TRECHO DO TEXTO:

┄┄┄┄┄┄

História da Arte Potiguar: A Pintura Holandesa
Por Jeanne Monte e
Prof. Dr. Lenin Campos Soares
Os holandeses chegaram à América durante o século XVII, motivados a tomar posse das terras que também estavam em processo de colonização, disputada por portugueses e franceses. O intuito era tomar a sede do governo português na Bahia, contudo acabaram se fixando na capitania de Pernambuco ao perceberem o núcleo de riqueza trazida pelo açúcar na região.
O empreendimento colonizador da Companhia Neerlandesa das Índias Ocidentais trouxe ao Brasil holandeses que rapidamente partiram para Pernambuco sob o comando de Hendrick Lonck, conquistando as demais capitanias (Paraíba, Rio Grande, Ceará, Maranhão e Sergipe), localizadas no nordeste do Brasil por um período de aproximadamente 24 anos, entre os anos de 1630 a 1654. A colônia holandesa no Brasil (também chamada de Nova Holanda), alcançou seu apogeu durante o governo de João Mauricio de Nassau, que acarretou a seus colonos uma maior liberdade religiosa, cultural e econômica.
Ao chegar na América, o colonizador holandês se depara com um mundo ruralizado, feudal até, o que faz o Príncipe de Nassau tentar trazer uma “modernização” durante o período que aqui estiveram. Construíram ruas, pontes e estradas, especialmente em Pernambuco, permitiram também uma vertente calvinista na religião, estimulando o surgimento de igrejas reformadas (que foram destruídas com a retomada do poder português). O conde, que era um apreciador das artes plásticas e erudição, trouxe consigo além de sua tropa militar, dois grandes artistas que retrataram, através de pinturas, a vida no Brasil seiscentista: Frans Post e Albert Eckhout.
Francisco Oliveira afirma que a presença destes pintores era parte do projeto político neerlandês. Diz ele que “descrever os espaços por meio de imagens fazia parte de práticas integradas à própria estabilização da presença colonial no continente americano” (Oliveira, 2013). Permitia que poder político holandês sobre a terra fosse menos contestado pelos outros estados europeus. As imagens produzidas por holandeses como Frans Post e Albert Eckhout contribuíram para construir entre os europeus que não vieram para América uma imagem de como era o Brasil, o Novo Mundo e o homem americano, esta talvez seja a maior herança da ocupação holandesa.

┄┄┄┄┄┄

REGISTROS:
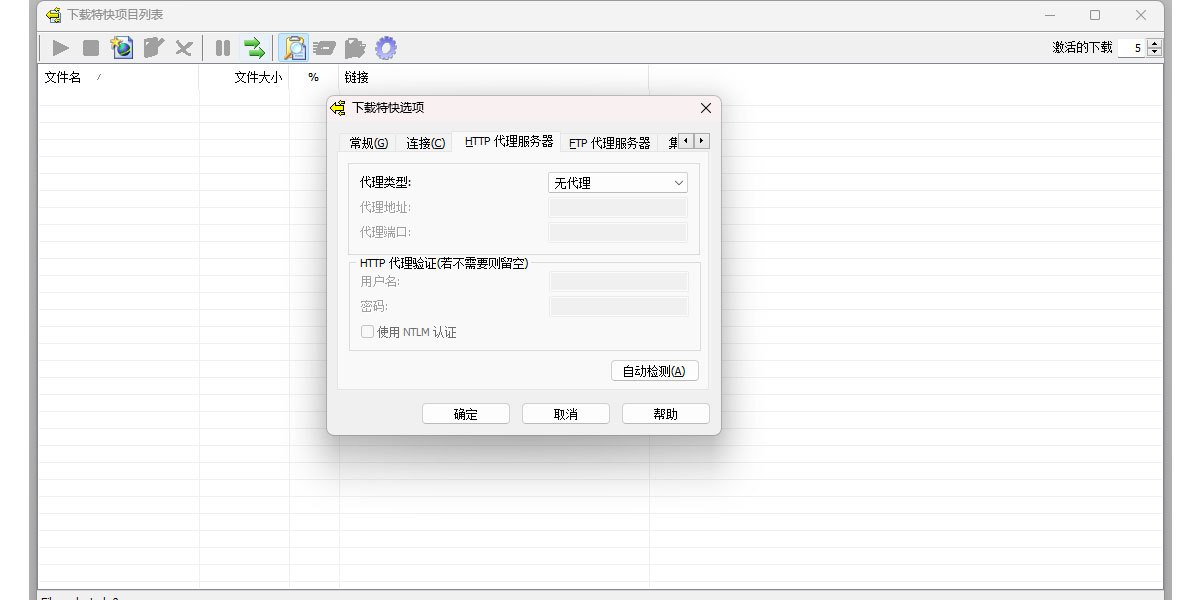This screenshot has width=1200, height=600.
Task: Click the Delete task X icon
Action: coord(183,47)

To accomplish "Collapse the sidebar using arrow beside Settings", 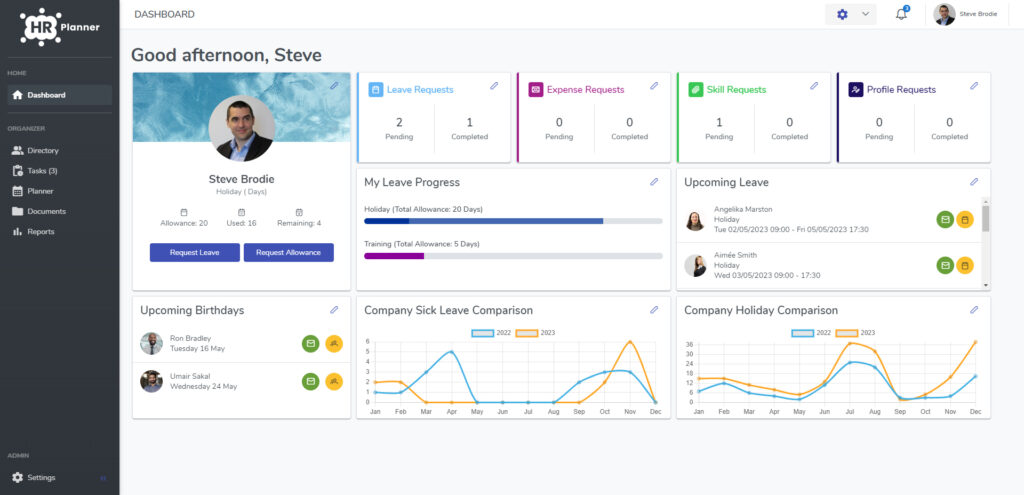I will [x=103, y=478].
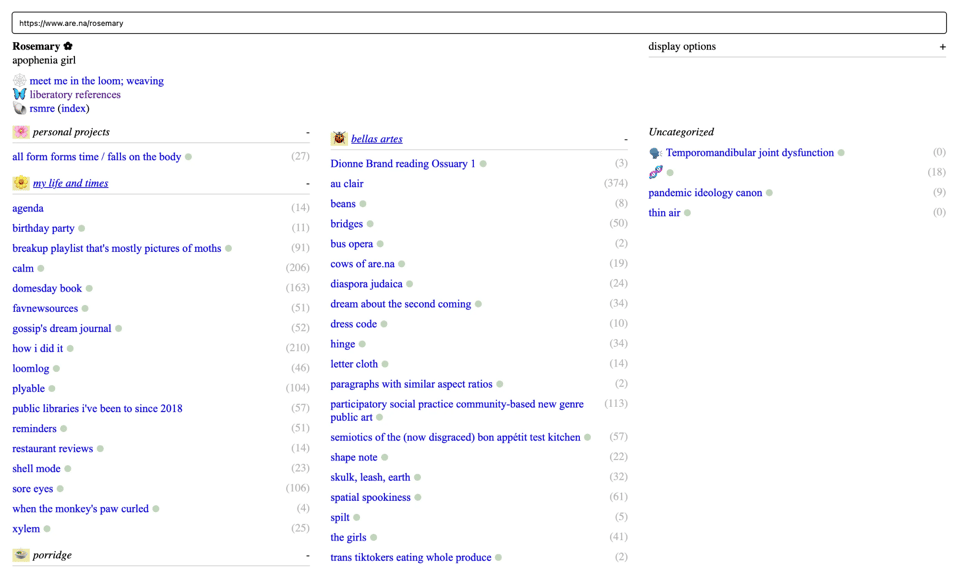Click the blue butterfly icon
Viewport: 960px width, 567px height.
pos(19,95)
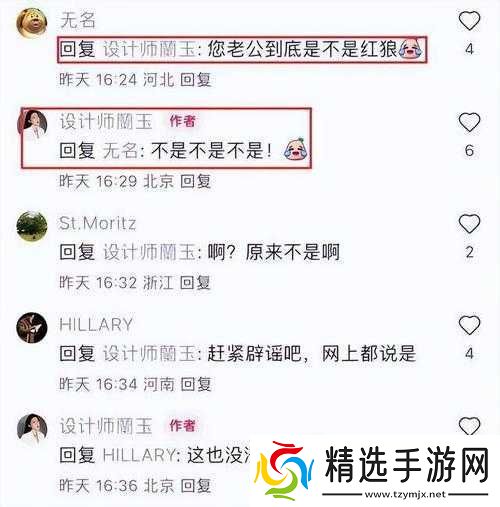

┄┄┄┄┄┄

EXERCÍCIO A: Devolva sem alterações a passagem do texto sobre a pintura holandesa que começa nas palavras "História da Arte" e termina depois de "açúcar na região.".
EXERCÍCIO B: De acordo com o texto sobre a pintura holandesa, sob o comando de quem os holandeses partiram para Pernambuco?
EXERCÍCIO C: Transforme em lista o parágrafo do texto sobre a pintura holandesa iniciado por "Ao chegar na América", preservando os fatos principais.

SOLUÇÃO A:
História da Arte Potiguar: A Pintura Holandesa
Por Jeanne Monte e
Prof. Dr. Lenin Campos Soares
Os holandeses chegaram à América durante o século XVII, motivados a tomar posse das terras que também estavam em processo de colonização, disputada por portugueses e franceses. O intuito era tomar a sede do governo português na Bahia, contudo acabaram se fixando na capitania de Pernambuco ao perceberem o núcleo de riqueza trazida pelo açúcar na região.

SOLUÇÃO B: Sob o comando de Hendrick Lonck.

SOLUÇÃO C:
- O colonizador holandês encontrou um mundo ruralizado, quase feudal, e o Príncipe de Nassau tentou trazer uma "modernização".
- Foram construídas ruas, pontes e estradas, especialmente em Pernambuco.
- Permitiu-se uma vertente calvinista na religião, com o surgimento de igrejas reformadas, destruídas na retomada do poder português.
- O conde, apreciador das artes plásticas e da erudição, trouxe, além da tropa militar, os artistas Frans Post e Albert Eckhout, que retrataram em pinturas a vida no Brasil seiscentista.